### Problem
For this exercise, restate every line below word for word and drop the images.
[[ Available data open ]]
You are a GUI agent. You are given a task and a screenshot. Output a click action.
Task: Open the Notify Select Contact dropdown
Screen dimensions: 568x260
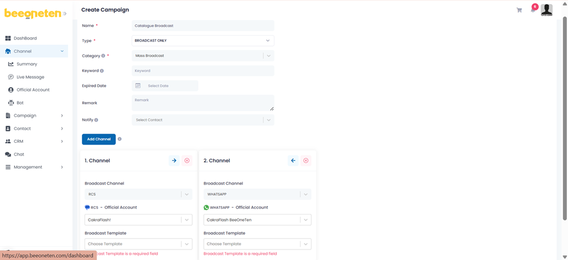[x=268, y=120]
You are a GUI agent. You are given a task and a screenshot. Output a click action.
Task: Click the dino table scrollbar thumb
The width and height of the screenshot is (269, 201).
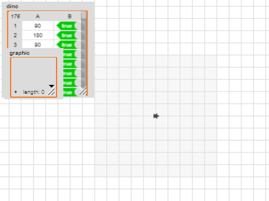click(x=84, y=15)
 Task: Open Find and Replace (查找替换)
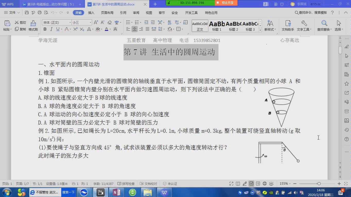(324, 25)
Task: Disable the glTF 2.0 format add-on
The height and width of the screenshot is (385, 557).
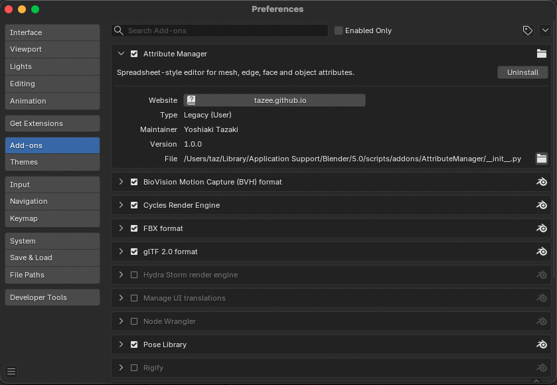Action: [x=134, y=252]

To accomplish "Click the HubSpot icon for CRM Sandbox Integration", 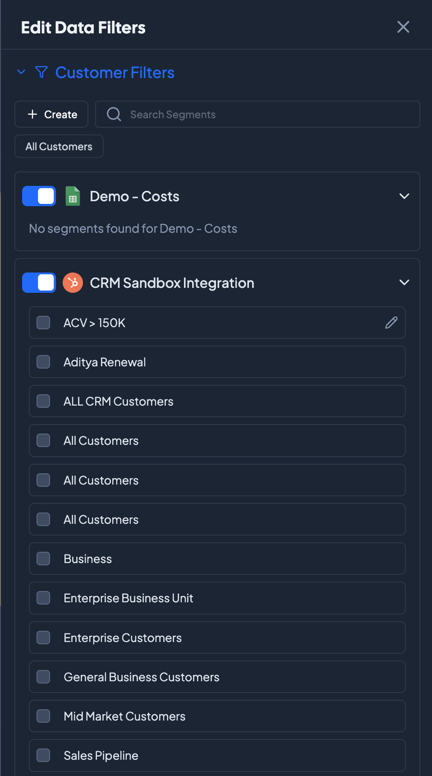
[[ Available data closed ]]
### Output of the exercise
You are a GUI agent. You are given a task and a screenshot. Output a click action.
Task: Open the Notify Select Contact dropdown
Screen dimensions: 568x260
[x=268, y=120]
You are a GUI agent. You are given a task and a screenshot. Output a click action.
Task: Click the dino table scrollbar thumb
The width and height of the screenshot is (269, 201).
click(x=84, y=15)
 Task: Open Find and Replace (查找替换)
(324, 25)
Task: Disable the glTF 2.0 format add-on
The height and width of the screenshot is (385, 557).
Action: [x=134, y=252]

To accomplish "Click the HubSpot icon for CRM Sandbox Integration", 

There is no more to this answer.